7800-7907 IS THE IMMEDIATE RANGE
WORLD MARKETS
After a positive start, US indices reversed to end
marginally lower.
The U.S. dollar index briefly hit 100 for the first time
since March, with the euro temporarily dipping below $1.06 and the yen at
122.89 yen against the greenback in the close.
US existing home sales showed a decline of 3.4% in
October. The Chicago Fed National Activity Index was minus 0.04 in October, up
from minus 0.29 in September.
Nymex oil fell 15 cents or 0.4% to $41.75 a barrel while
Brent gained 19 cents or 0.43% to $44.85 a barrel. Saudi Arabia, one of the
largest producers of oil, said in a statement it was ready to work with other
oil producing and exporting nations to stabilize prices.
European markets, except a 0.7% higher Italy, ended with
cuts of upto half a percent under some pressure from fluctuations in oil prices
and declines in copper, which hit a multi-year low.
On the data front, flash figures for the euro zone
composite purchasing managers' index (PMI) for November came in at 54.4,
hitting its highest level since May 2011.
Gold fell $10 to $1067 an ounce.
AT HOME
Benchmark indices ended marginally lower after a
rangebound but choppy trading session. Sensex lost 49 points to settle at 25819
while Nifty finished at 7849, down 7 points. BSE mid-cap and small-cap indices
however gained 0.4% each. BSE Consumer Durable and Realty indices gained the
most among the sectoral indices, rising 1.1% and 0.9% respectively. Metal and
FMCG indices were the top losers, down 1.2% each.

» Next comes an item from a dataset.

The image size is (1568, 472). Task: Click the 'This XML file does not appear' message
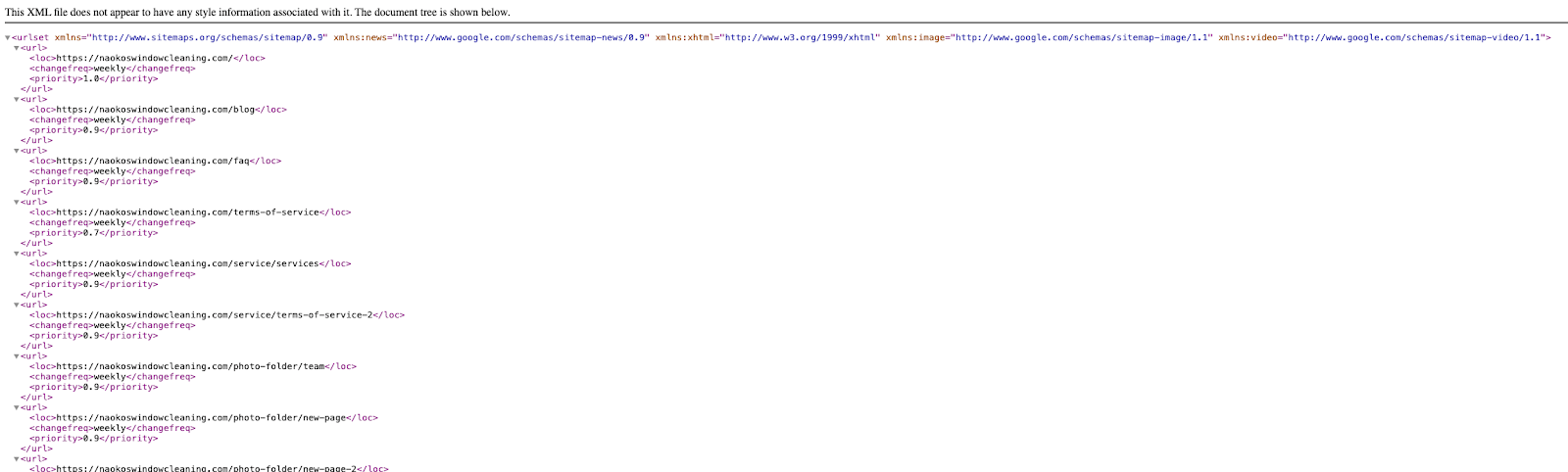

FIIs net sold stocks worth Rs 35 cr but net bought index
futures and stock futures worth Rs 403 cr and 289 cr respectively. DIIs were
net buyers to the tune of Rs 90 cr.
Rupee tumbled 29 paise to end at 66.47/$, a near two-month
low.
GAIL soared 5% after the reports that RasGas of Qatar has
agreed to waive USD 1 billion penalty on India for breaking a long-term LNG
contract, and has also consented to change the pricing formula to reflect the
slump in global energy rates.
Hindalco and Vedanta tumbled 3.6% and 3% respectively after
the BSE's announcement that both companies will shift out of the benchmark
Sensex from December 21.
OUTLOOK
Today morning Asian markets are trading with modest cuts
and SGX Nifty is suggesting about 15 points lower opening for our market.
In yesterday's report we had mentioned that Nifty is in a
buy mode on the hourly chart and traders should stay long with the stop loss of
7800.
That continues to be the view. A sustained trading below
7800 will generate a sell on the hourly chart and 7700 would be the next
downside target if that happens.
7907, the top made on Friday, is the immediate hurdle
above which 8050, where the 34-DMA is placed would be the major hurdle to eye.